There is no complete picture of who the Tal Shiar are, or what their function in society really is. Informing, among Romulans, is considered not merely a virtue but an art form — it takes great skill to gather any kind of useful information about a Romulan, because they are so secretive, and anyone who can do it well enough to share it with police is considered particularly astute.
But there is ample evidence that the Tal Shiar are something more akin to an elite warrior corps, like the Green Berets or Death’s Head SS, than an instrument of state terror and control. They may be both; they may be something more, besides. It’s entirely possible, given the structure of Romulan government, that not even the Tal Shiar are completely aware of the full extent of their mission or purpose.
As you can imagine the most coverage he gives is the Qowat Milat, an order of warrior nuns who believe in “absolute candor”. A contradiction in Romulan culture that goes against everything that makes up a Romulan. Described as “utterly apart from the Romulan mainstream, but every bit as traditional”:
The central tenet of Qowat Milat teaching is a kind of radical inversion of mainstream Romulan belief. Among Romulans, the true, innermost self, with its secret name, is something to be concealed behind masks, hedges, deceits and barriers. Revealing that private self is the ultimate intimacy, and an ecstatic act. Among the sisterhood of the Qowat Milat, however, that “innermost self” is held to be an illusion, or a delusion, the ultimate deception: there is no innermost self.
They do not suffer fools, never hold their tongues; they have, deliberately, no ﬁlter. They scorn guile, repudiate deception and avoid all alliances, even ones that might serve their needs (or save their lives), lest they fall inadvertently into conspiracy. They discard all names but a single open name that they choose by throwing of divinatory “name dice.” Their ﬁdelity to any sworn oath is legendary.
As the Order stands for and induges in practices that are so far removed from the Empire, it is not surprising to read that they have suffered at the hands of their own people for it.
Naturally, this radical, even heretical behaviour puts them very much at odds with the rest of Romulan society. They endured centuries of persecution, which is what led them, in time, to become such fearsome ﬁghters.
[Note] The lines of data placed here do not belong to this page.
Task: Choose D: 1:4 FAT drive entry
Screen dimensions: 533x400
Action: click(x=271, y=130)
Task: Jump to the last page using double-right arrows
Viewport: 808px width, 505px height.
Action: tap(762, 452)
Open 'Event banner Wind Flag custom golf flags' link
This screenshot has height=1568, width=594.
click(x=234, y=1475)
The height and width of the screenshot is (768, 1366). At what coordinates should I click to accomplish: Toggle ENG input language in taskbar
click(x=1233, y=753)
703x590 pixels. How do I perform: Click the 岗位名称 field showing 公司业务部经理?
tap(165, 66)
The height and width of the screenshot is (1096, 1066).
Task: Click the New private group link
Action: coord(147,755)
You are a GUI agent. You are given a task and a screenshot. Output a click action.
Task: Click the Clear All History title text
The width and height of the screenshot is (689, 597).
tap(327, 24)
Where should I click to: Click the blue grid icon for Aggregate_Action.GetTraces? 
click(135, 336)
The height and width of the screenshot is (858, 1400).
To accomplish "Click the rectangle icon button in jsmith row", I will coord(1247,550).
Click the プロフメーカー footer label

Although they suffer these persecutions publicly, behind closed doors the Qowat Milat are a key element within the Romulan government.
It is whispered, however, that no one becomes Romulan praetor without the approval of the Qowat Milat, and furthermore that the Romulan Empress is always drawn from, or trained by, the Qowat Milat sisters.
The complete article can be found on Michael Chabon’s blog and I cannot recommend reading it enough. When we watch our favourite shows that incorporate new elements can be a little jarring especially when it hasn’t been seen before. This article just offers that little bit of extra insight and really helps flesh the limited information given to us on screen.